◆ The data:

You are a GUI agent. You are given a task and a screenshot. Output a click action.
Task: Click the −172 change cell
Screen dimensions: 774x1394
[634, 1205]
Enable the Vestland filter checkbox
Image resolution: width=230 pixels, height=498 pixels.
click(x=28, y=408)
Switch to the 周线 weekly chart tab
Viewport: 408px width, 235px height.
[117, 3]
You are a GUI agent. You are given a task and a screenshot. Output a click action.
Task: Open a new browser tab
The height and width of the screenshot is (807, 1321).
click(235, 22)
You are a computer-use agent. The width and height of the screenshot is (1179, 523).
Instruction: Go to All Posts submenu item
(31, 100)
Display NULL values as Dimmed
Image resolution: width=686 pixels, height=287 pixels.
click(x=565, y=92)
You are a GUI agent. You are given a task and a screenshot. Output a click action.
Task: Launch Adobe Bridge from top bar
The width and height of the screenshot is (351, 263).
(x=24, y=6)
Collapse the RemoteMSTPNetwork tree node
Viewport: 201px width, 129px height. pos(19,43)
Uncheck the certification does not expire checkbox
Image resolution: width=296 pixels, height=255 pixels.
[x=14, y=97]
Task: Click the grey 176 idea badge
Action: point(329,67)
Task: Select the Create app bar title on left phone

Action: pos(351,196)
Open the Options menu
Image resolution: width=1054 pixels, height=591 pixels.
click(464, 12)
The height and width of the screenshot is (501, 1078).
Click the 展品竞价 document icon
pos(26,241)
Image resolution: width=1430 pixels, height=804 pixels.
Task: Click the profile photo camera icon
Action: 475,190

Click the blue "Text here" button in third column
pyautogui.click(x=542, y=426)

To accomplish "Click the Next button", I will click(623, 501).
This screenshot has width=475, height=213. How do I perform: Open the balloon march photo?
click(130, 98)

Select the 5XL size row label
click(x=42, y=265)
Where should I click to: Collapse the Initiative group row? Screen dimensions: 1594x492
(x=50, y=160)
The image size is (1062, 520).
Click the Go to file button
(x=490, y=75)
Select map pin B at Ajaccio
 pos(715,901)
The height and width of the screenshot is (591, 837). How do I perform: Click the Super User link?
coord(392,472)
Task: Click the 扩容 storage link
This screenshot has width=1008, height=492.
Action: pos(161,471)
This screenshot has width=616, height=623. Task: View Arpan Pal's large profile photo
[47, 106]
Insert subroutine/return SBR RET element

◆ What the exercise asks:
Copy out precisely those lines which run from the one containing "This screenshot has width=1008, height=492." to the end of the material.

◆ Task answer:
This screenshot has width=1008, height=492.
Action: pos(161,471)
This screenshot has width=616, height=623. Task: View Arpan Pal's large profile photo
[47, 106]
Insert subroutine/return SBR RET element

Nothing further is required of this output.